Reinhold 2003

From UANotebook

citation


Reinhold, Martin, The Organization Complex: Architecture, Media and Corporate Space (Cambridge, Mass.: The MIT Press, 2003) 157-181.


notes


A great chapter dealing with IBM's transformation in the 1950s-1960s from a somewhat stuffy, very heirarchical (with no org charts) old manufacture of business machines --which founder Thomas Watson Sr. refused to allow to be called computers for fear that it would insinuate replacement of people with computers-- to a less stuff corporate culture and identity based on modularity and flexibility... with less heirarchy but with significant flattening out that it almost required org charts, which were instituted.


"Business management consultants... are coming to believe that a hierarchical method of command and control rarely parallels reality." (Kieran & Timberlake 2004. pp. 55)


The chapter opens with descriptions of the Eero Saarinen-designed training plant in Rochester, MN. It describes how the modularity of the building's design mirrored the firm's new business philosophy. The site plan accounted for future expansion by allowing the modules to be replicated and built as needed. From elevation and, especially, plan views, the site looked very much like an IBM punch card.


page 164:

for context, read the preceeding description of Saarinen's incredibly thin curtain wall set against the Minnesota winter and rolling landscape... and how it's blue color foreshadowed "Big Blue".

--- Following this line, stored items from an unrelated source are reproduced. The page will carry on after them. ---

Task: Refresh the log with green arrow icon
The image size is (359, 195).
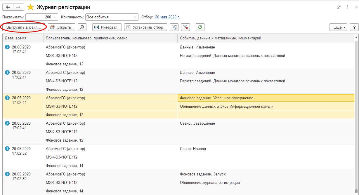Action: (x=200, y=27)
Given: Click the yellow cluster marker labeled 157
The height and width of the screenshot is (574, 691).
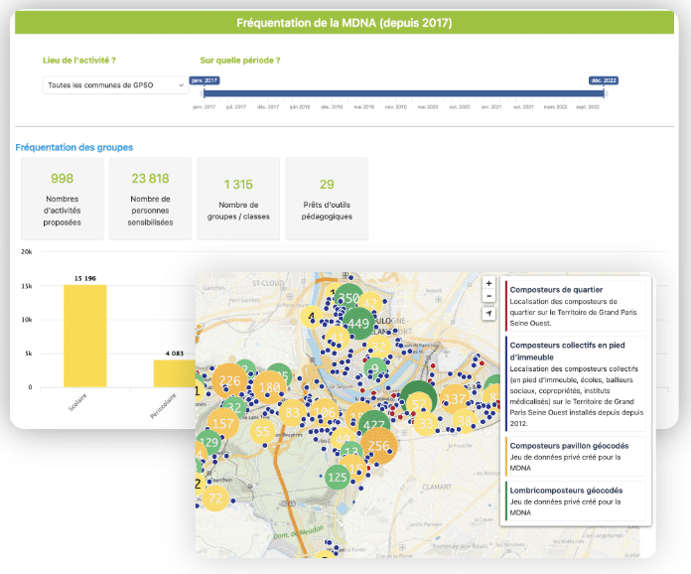Looking at the screenshot, I should 223,424.
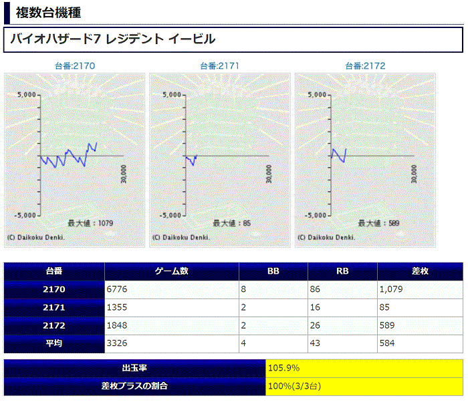Click the RB column header
The image size is (468, 404).
point(342,272)
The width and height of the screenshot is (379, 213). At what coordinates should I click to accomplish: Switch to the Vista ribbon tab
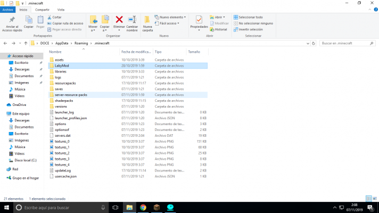tap(61, 10)
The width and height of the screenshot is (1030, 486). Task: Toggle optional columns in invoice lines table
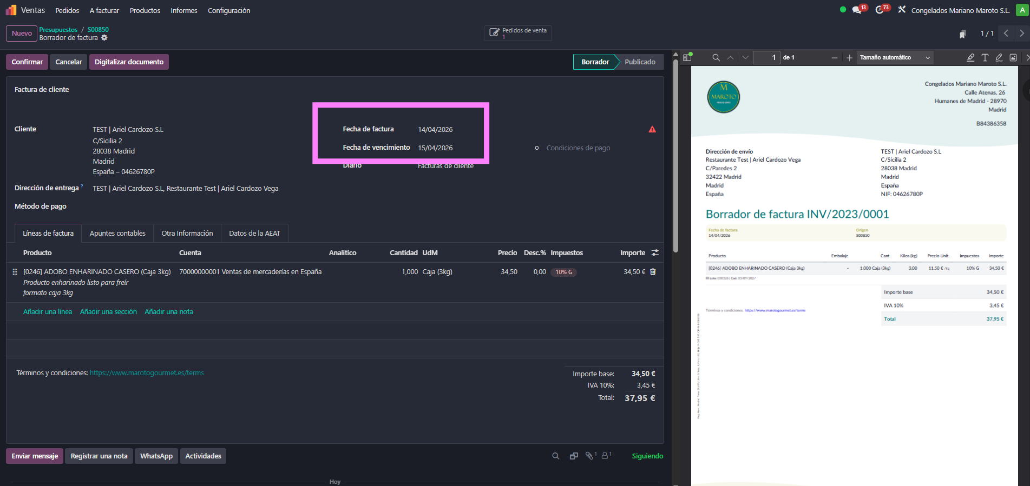pos(655,253)
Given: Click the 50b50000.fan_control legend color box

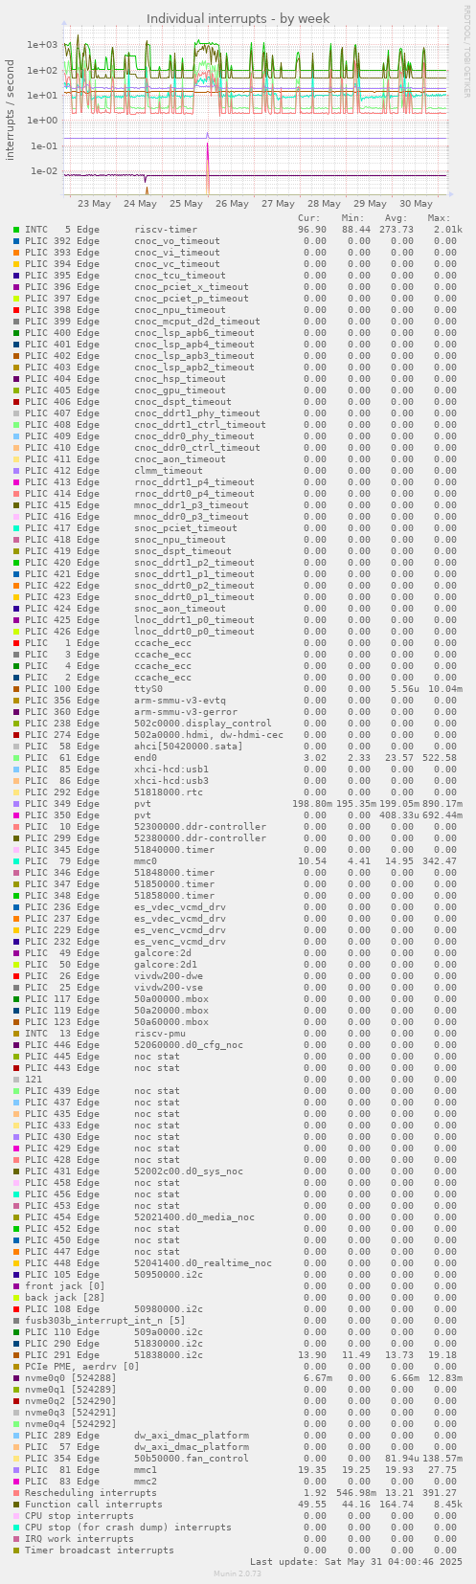Looking at the screenshot, I should (x=16, y=1459).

"To be sure, by 1958 IBM had not yet acquired the nickname uncannily encoded in Saarinen's wall, although the process of remaking the company's image had begun. Indeed, rather that merely dematerializing the industrial object into the ethereal, dissimulating haze of corporate spectacle, the thinness of Saarinen's wall and the primacy of its patterns subsituted for the reassuring solidity of structure a modulation, in which organizational logics are programmed into the very substance of the building itself. In order to recognize this subsitution, we must seek out evidence of a complex series of exchanges amoung different technological processes, including the cladding of a building, the organization and public image of a corporation, and the design of that corporation's products."

page 167:

on the redesign of the IBM logo

"...one of Noyes's earliest moves was to bring in Paul Rand to coordinate IBM's typographic output. Rand's first contribution was an IBM logo in a bolder typeface that permitted more variation in spacing and coloring, thus making it more adaptable to use in a wider range of situations. In this manner, the organicist mandate of 'flexibility' at work in modular planning attended the redesign of IBM even at the scale of its letterhead. This, coupled with Rand's own definition of the logo's function --'a logo does not sell (directly), it identifies'-- further confirmed the functionality of the corporate image as a technological effect designed to produce in turn a coherent identity."

page 175-6:

"The term architecture was insted applied as early as 1959 in an IBM report to the logical organization of computers independent of their actual physical configuration and hardware constraints, and it entered common parlance no long thereafter. Several years later, in a text precipitously entitled 'Architectural Philosophy," describing the logical organization of the IBM 7939 computer, Frederick P. Brooks Jr. asserted: 'Computer architecture, like other architecture, is the art of determining the needs of the user of a structure and then designing to meet those needs as effectively as possible with-in technological and economic constraints.' Thus, a nascent computer science internalized the notion of an architecture of abstract components performing specific operations, analogized to the organs of the human nervous system and addressing themselves to the needs of the humans making contact with the machine."

...

"Brooks further distinguished between computer architecture and engineering, delcaring that 'the emphasis in architecture is upon the needs of th user, whereas in engineering the emphasis is upon the needs of the fabricator'."